時間と快適さが最優先に
SNS上の「涼しい家で見たい」という声にも当てはまる、「タイパ(時間対効果)重視の『快適・安全』投資」も特徴の一つだ。
「かつての『何時間も並んで汗だくになり、混雑に揉まれるのが醍醐味』という価値観は薄れ、『いかにストレスなく快適に楽しむか』が重視されるようになっています。
混雑を避けるための優先入場パスや有料観覧席の確保、あるいは移動疲労や熱中症リスクを回避して自宅で快適に配信を観ることも、すべて『快適さ』という価値に対するタイパ消費の一環といえます」
また、原田氏は「プロセス共有型・タイムライン(TL)消費」にも着目している。
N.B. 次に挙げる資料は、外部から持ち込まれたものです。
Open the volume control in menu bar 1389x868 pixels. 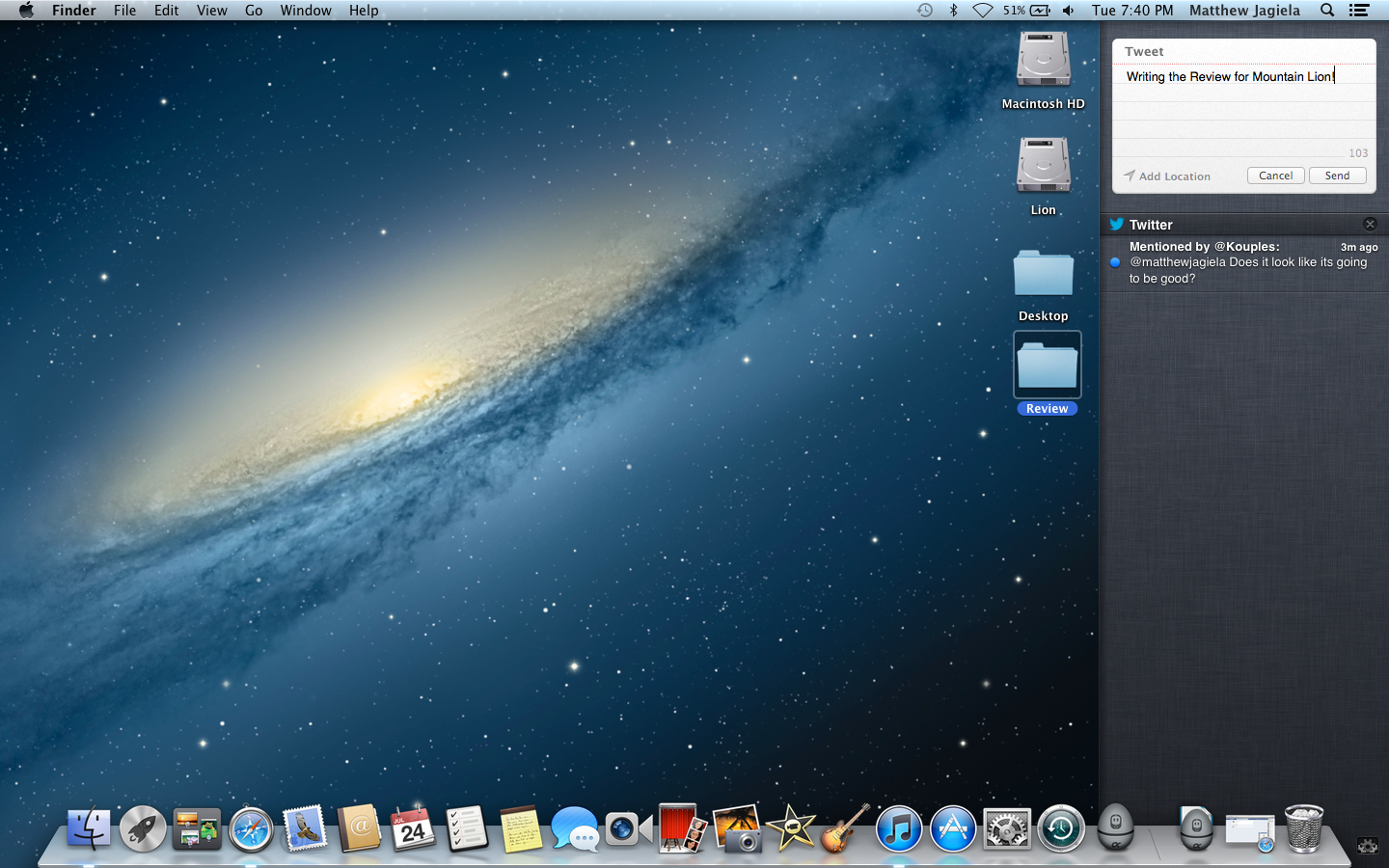(x=1069, y=11)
前日の準備から、帰宅後の配信見逃し視聴・切り抜き動画の拡散まで、一連のプロセス全体を楽しむ傾向があるという。
「『現地でしか味わえない熱量(非日常感)』をリアルタイムでSNSに投稿して承認欲求を満たす行動(TL映え)と、現地に行けなくても『XやYouTubeコメント欄でみんなと実況しながら観る』というオンライン上の現場感を楽しむ行動が並行して起きています」
このようにリアルとオンラインが共存する今年の夏の風景だが、今後の両者の関係性について、原田さんは次のように予測する。
「僕はオンライン配信に潮目がきてしまうように思います。AIでなんでも好きな画像や動画が作れてしまうので、『行かなきゃ見られなかったものがスマホで見られて便利だ』という価値が減ってしまう時代になったと思います。
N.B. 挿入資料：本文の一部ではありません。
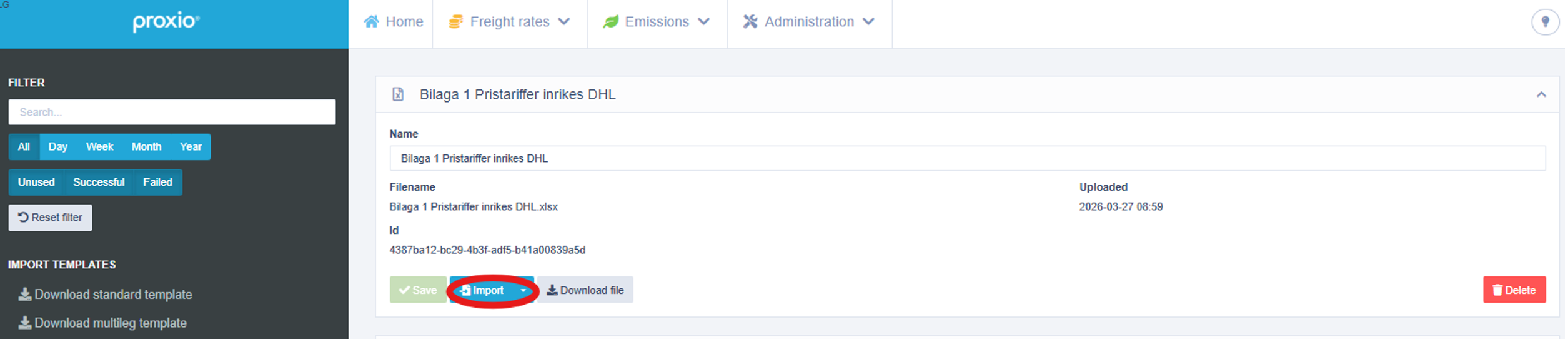
Task: Select the Month time filter
Action: click(x=147, y=147)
一方、リアルな体験はAIでは体現できないので価値が高まるように思います。ただし、AIで相当な刺激を受けられるようになっているので、単に体験させれば良いだけではなく、想像を超える超体験をさせないといけないと思います」
配信でスマートに楽しむ観客が増える一方で、イベント主催者には「AIを超える超体験を届けねばならない」というプレッシャーが新しくのしかかる。来年の夏、一番汗だくになっているのは、現場のプランナーかもしれない。
現地派も配信派も一長一短。それぞれのスタイルで新しい夏の定番を楽しみたい。